La chirurgia plastica rappresenta un servizio fondamentale per molte persone, in particolare per chi affronta patologie oncologiche della pelle, malformazioni congenite, esiti di interventi chirurgici demolitivi o cicatrici che compromettono funzionalità ed estetica. Il suo obiettivo non è soltanto ricostruire una parte del corpo e ripristinarne la funzione e l'aspetto, ma anche contribuire in modo significativo al benessere psicologico e alla qualità della vita dei pazienti.
Per questo motivo l'Azienda sanitaria di Piacenza ha sempre investito nello sviluppo della chirurgia plastica e continua a farlo con la nomina di Giulia Giannini alla guida della struttura di Castel San Giovanni.
Quarantasei anni, laureata all'Università di Bologna e specializzata a Milano, Giannini ha maturato importanti esperienze professionali presso Humanitas e l'Istituto Europeo di Oncologia prima di arrivare a Piacenza nel 2023, dove ha lavorato accanto alla dottoressa Valeria Navach.
«Ho fortemente voluto essere qui per ritrovare quella dimensione umana e professionale che considero più vicina alla mia idea di chirurgia plastica, orientata soprattutto al supporto dei pazienti oncologici. Ho trovato un ambiente stimolante, che ha saputo accordarmi fiducia e continua a farlo, così come all'intero team composto da Gianmarco Paolo Federici ed Eugenio Cerciello, due giovani e validi professionisti con i quali si è instaurato fin da subito un rapporto di grande collaborazione.
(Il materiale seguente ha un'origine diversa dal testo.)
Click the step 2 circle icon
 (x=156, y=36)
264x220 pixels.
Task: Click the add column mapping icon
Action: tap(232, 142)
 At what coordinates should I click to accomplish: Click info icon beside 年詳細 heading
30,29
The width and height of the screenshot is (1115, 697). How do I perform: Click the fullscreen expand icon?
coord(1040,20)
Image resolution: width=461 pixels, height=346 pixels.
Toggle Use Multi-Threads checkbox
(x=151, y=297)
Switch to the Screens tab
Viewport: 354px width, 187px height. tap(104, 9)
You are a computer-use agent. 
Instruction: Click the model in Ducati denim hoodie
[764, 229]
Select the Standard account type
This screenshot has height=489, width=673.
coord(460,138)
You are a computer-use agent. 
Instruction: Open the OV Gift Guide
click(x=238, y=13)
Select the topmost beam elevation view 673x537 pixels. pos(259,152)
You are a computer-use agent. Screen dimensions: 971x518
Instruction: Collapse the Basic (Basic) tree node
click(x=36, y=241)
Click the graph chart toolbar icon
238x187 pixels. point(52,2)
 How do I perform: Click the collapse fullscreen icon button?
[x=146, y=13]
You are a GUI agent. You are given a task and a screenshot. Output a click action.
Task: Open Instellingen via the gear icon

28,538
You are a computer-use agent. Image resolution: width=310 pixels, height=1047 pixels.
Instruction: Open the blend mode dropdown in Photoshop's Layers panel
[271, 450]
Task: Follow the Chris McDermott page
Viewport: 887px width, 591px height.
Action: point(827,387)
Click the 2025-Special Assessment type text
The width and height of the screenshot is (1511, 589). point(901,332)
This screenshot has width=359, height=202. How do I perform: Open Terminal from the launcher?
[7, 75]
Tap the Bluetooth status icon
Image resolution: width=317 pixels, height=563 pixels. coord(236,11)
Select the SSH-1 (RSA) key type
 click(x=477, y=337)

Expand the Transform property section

Insieme abbiamo lavorato per garantire la continuità del servizio e portare avanti una tradizione di eccellenza che la chirurgia plastica ha costruito negli anni sul territorio piacentino. Guardando al futuro, l'obiettivo è rafforzare ulteriormente il gruppo di lavoro per offrire risposte sempre più tempestive ed efficaci ai pazienti, in stretta integrazione con la Breast Unit, con Dermatologia e con l'Oncologia, affinché ogni persona possa contare su percorsi di cura completi e personalizzati».